--- Start Selected text ---

# new tort shed and pen for sulcata



## NEtorts

hello folks, havent been posting much lately but i have been reading... been busy building my sulcata his own enclosure.... to big to be with others now, so he now has a 6X20 shed and a roughly 30x30 outdoor pen complete with a cement pond. pic below









i have since added about 10 huge clumps of grass 
i plan to build a 6x7 green house attached to the shed so he can extend his sunny day season.....give me a couple weeks and i'll have pics of the inside of shed and the green house
his old enclosure is in the pics below......shed....greenhouse... and multiple outdoor tard sections





















now occupied by 4 redfoots. 4 greeks, 1 pancake, 1 leopard
thanks for looking


----------



## FranklinTturtle

What a nice set up. I love it. I have to get my sulcata a new winter bedroom before October. So I am checking out every body digs. I just wanted to know if you think that they could break the glass? I have heard the bigger sulcata are like bull dozers.
Thanks
Jessica


----------



## dmarcus

Very nice indeed, something I would like to strive for one of these years...


----------



## cemmons12

Nice! Our torts just don't know how good they have it!


----------



## wrmitchell22

Amazing, I love that even in winter they can enjoy some sun in that green house area


----------



## Yvonne G

Hi Chriss:

You've been busy! I love where you live. Looks like you live in the forest. There are several things about your pictures that I really like, among which are the "caves" and cement pond.


----------



## Tom

Great enclosure. I can see where he's already started digging in the one corner at top right.

What did you do to get that overhead picture? Rent a helicopter?


----------



## Laura

very nice! lucky torts..
that looks like added dirt in the corner.. and i bet they have a tree house!


----------



## NEtorts

he didnt dig much in the corner but snuggled into the corner...
I climbed a tree stand I use for Archery practice to get that picture...
they seem to love the tunnels and cement ponds that i build.............
thanks for all the compliments.... I have alot more to do but ......


----------

--- End Selected text ---
--- Start Entries ---

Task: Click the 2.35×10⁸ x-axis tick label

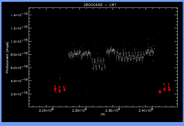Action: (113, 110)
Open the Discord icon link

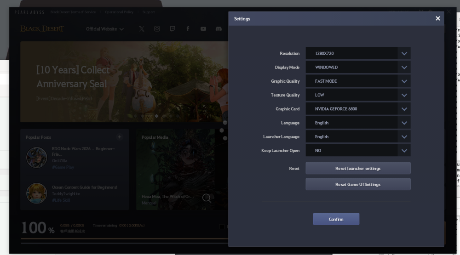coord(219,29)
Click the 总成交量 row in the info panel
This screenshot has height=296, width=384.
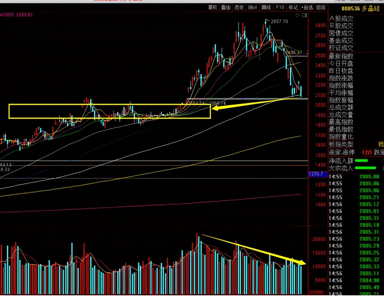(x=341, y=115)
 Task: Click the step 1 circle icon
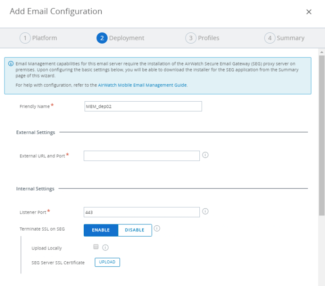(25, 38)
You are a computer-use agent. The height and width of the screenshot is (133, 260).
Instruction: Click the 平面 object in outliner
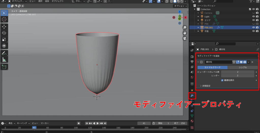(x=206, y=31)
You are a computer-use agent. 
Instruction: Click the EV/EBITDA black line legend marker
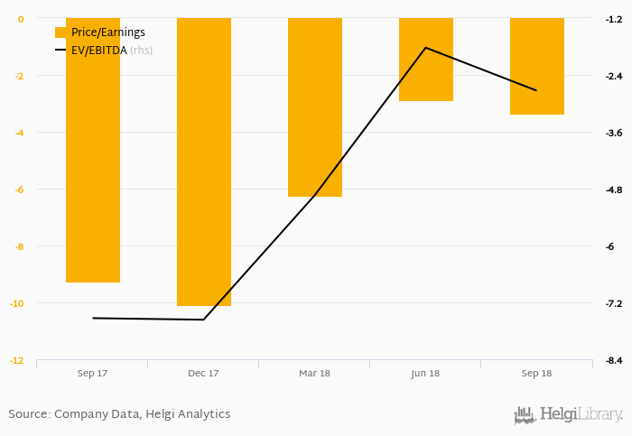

--- End Entries ---

Exercise instructions:
**A)** List the usernames of everyone who replied to NEtorts in the tortoise enclosure thread.
**B)** In the stored rows, write out every line between the line holding "Click the 总成交量 row in the info panel" and the line holding "(x=206, y=31)", inclusive, with the requests kept and each coordinate in the answers moved up by 52. Leave the pictures out.

Task responses:
**A)** FranklinTturtle, dmarcus, cemmons12, wrmitchell22, Yvonne G, Tom, Laura

**B)**
Click the 总成交量 row in the info panel
This screenshot has height=296, width=384.
(x=393, y=167)
 Task: Click the step 1 circle icon
(77, 90)
You are a computer-use agent. The height and width of the screenshot is (133, 260).
Instruction: Click the 平面 object in outliner
(x=258, y=83)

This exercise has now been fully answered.